» Exercise details:
Give the line containing "Task: Open the 產品資訊 sidebar link" again, exactly, along with all later lines of the entries, through the last one.

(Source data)
Segment Open
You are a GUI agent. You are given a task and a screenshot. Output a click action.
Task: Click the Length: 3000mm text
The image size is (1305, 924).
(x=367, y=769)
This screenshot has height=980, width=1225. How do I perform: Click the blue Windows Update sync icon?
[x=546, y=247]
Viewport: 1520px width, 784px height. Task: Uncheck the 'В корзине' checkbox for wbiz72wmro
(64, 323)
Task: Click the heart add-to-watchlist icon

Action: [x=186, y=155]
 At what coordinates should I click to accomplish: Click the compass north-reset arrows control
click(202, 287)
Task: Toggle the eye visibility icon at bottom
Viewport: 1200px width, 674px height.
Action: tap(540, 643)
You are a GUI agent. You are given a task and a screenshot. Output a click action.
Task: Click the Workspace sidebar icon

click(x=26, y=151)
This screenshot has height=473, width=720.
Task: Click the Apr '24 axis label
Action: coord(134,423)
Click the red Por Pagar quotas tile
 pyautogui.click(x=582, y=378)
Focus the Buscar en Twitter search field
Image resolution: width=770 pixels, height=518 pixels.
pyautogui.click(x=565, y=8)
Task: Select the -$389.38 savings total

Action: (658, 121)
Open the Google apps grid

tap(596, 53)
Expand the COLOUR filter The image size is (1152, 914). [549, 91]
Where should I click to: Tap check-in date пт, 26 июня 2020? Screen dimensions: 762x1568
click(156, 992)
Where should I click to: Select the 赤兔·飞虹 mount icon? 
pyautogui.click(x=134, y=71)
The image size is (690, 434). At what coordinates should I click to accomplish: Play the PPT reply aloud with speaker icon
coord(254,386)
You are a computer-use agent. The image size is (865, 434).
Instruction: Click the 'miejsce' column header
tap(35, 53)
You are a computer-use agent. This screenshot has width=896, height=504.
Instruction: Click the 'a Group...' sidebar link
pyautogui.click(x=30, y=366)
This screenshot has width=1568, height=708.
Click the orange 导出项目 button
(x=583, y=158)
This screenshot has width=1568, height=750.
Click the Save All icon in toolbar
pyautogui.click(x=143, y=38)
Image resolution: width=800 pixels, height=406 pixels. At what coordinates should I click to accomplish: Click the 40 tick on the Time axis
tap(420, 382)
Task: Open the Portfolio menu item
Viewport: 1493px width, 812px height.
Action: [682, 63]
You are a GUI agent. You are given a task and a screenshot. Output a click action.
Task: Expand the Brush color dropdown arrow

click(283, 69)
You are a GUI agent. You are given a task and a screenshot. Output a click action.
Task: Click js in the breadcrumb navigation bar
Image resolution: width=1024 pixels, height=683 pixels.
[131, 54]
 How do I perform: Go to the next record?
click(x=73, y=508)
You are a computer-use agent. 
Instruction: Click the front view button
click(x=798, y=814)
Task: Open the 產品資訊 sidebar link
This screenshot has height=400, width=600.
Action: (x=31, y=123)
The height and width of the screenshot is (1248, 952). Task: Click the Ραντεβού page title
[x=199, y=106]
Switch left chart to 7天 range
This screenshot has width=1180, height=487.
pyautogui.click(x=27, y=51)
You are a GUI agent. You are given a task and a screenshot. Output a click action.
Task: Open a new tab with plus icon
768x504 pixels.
Segment Closed
» Exercise response:
Task: Open the 產品資訊 sidebar link
This screenshot has height=400, width=600.
Action: (x=31, y=123)
The height and width of the screenshot is (1248, 952). Task: Click the Ραντεβού page title
[x=199, y=106]
Switch left chart to 7天 range
This screenshot has width=1180, height=487.
pyautogui.click(x=27, y=51)
You are a GUI agent. You are given a task and a screenshot. Output a click action.
Task: Open a new tab with plus icon
768x504 pixels.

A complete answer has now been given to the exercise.